_Exercise tasks_.
[a] Reproduce the section of the Oriflame job posting starting at "Reports to: Formulation" and ending at "specific sensory attributes.", changing "Sensory Excellence" to "Sensory Quality".
[b] According to the Oriflame job posting, what is the application deadline?

_Given passage_.
#####

Graduate Sensory Scientist (FTC) at Oriflame

Reports to: Formulation Innovation Manager
Employment type: Fixed Term Contract
Preferred starting date: July 2018
Application deadline: 27th April 2018
Location: Bray, Co Wicklow – Ireland

Oriflame is now looking for a Graduate Sensory Scientist to further strengthen our team on a 6 month fixed term contract.

Purpose of the Role:
Maintenance of Sensory Excellence process within R&D ensuring sensory studies are performed as per established standards.
Maintenance and best use of existing tools and panels to support the R&D category teams (Wellness, Skincare and Color formulation) in the delivery of the aimed claims and/or sensory attributes, in line with strategy and resource availability.
Supporting delivery of in-house standard sensory studies enabling the expert analysis of data and further guidance of chemists/ nutrition scientists to enable the achievement of specific sensory attributes.
Primary point of contact for Sensory Studies stakeholders and develop/maintain contacts with the different functions (including Sensory champions)

#####

_Extracted data_.
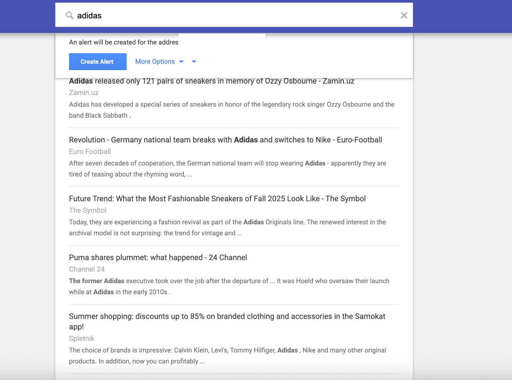
Task: Open the Germany switches to Nike headline
Action: [225, 139]
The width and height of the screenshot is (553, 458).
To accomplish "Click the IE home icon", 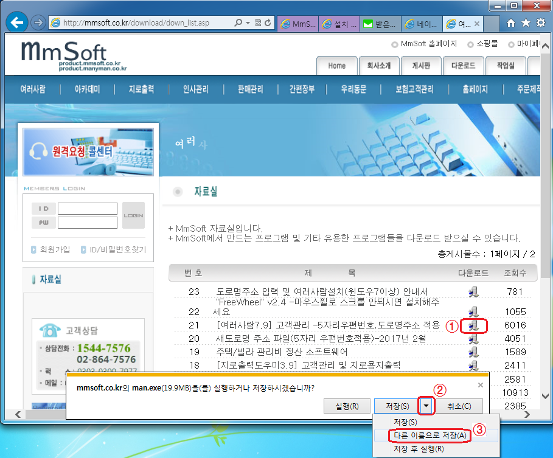I will click(511, 23).
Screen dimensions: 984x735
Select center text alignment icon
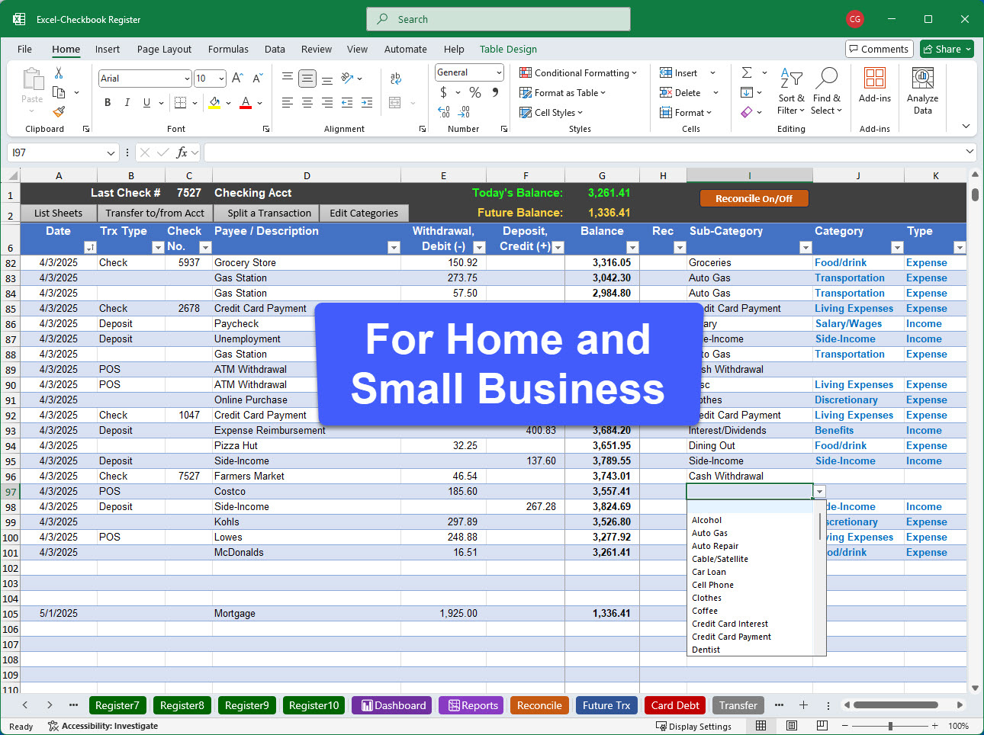(x=307, y=103)
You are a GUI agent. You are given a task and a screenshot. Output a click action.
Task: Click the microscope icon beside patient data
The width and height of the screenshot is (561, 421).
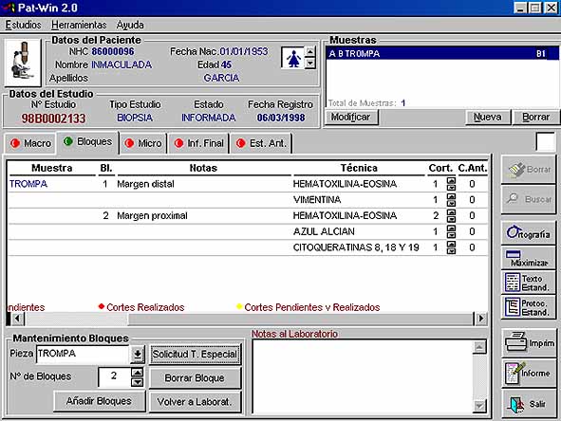[x=23, y=63]
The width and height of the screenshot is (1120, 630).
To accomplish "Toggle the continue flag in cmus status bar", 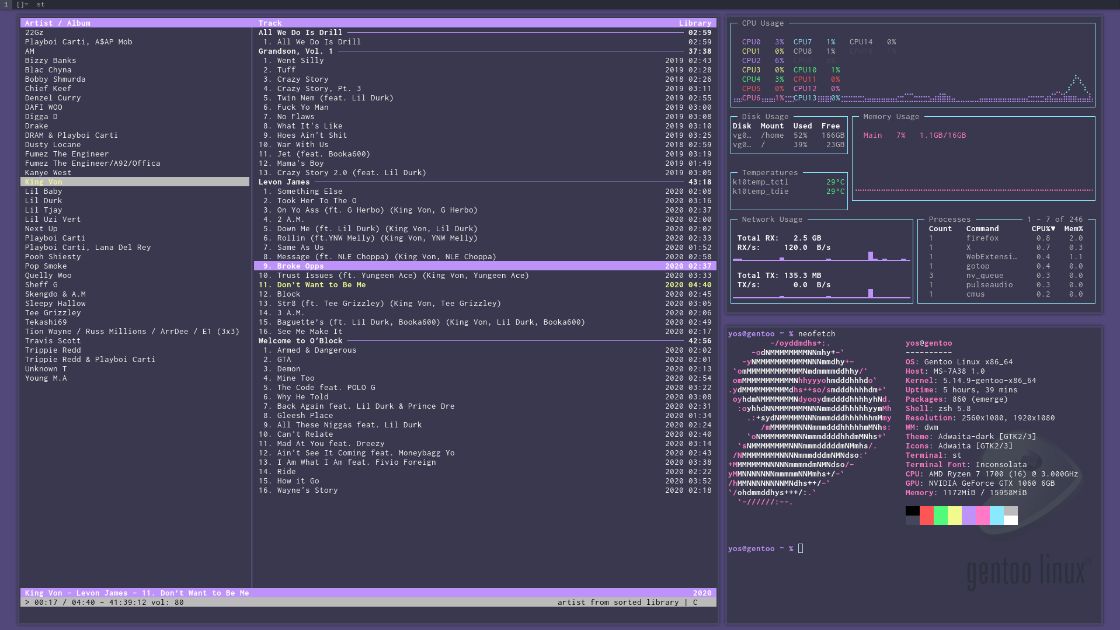I will coord(694,602).
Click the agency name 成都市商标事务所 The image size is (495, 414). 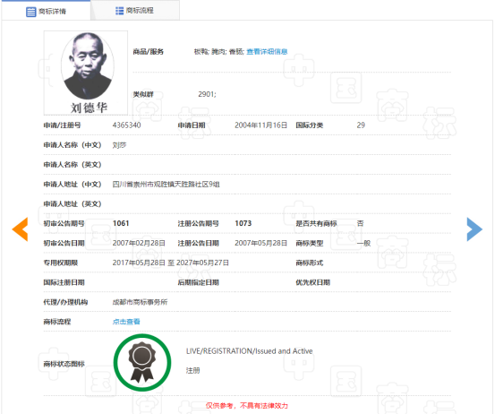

#####

_Answers for this exercise_.
[a]
Reports to: Formulation Innovation Manager
Employment type: Fixed Term Contract
Preferred starting date: July 2018
Application deadline: 27th April 2018
Location: Bray, Co Wicklow – Ireland

Oriflame is now looking for a Graduate Sensory Scientist to further strengthen our team on a 6 month fixed term contract.

Purpose of the Role:
Maintenance of Sensory Quality process within R&D ensuring sensory studies are performed as per established standards.
Maintenance and best use of existing tools and panels to support the R&D category teams (Wellness, Skincare and Color formulation) in the delivery of the aimed claims and/or sensory attributes, in line with strategy and resource availability.
Supporting delivery of in-house standard sensory studies enabling the expert analysis of data and further guidance of chemists/ nutrition scientists to enable the achievement of specific sensory attributes.

[b] 27th April 2018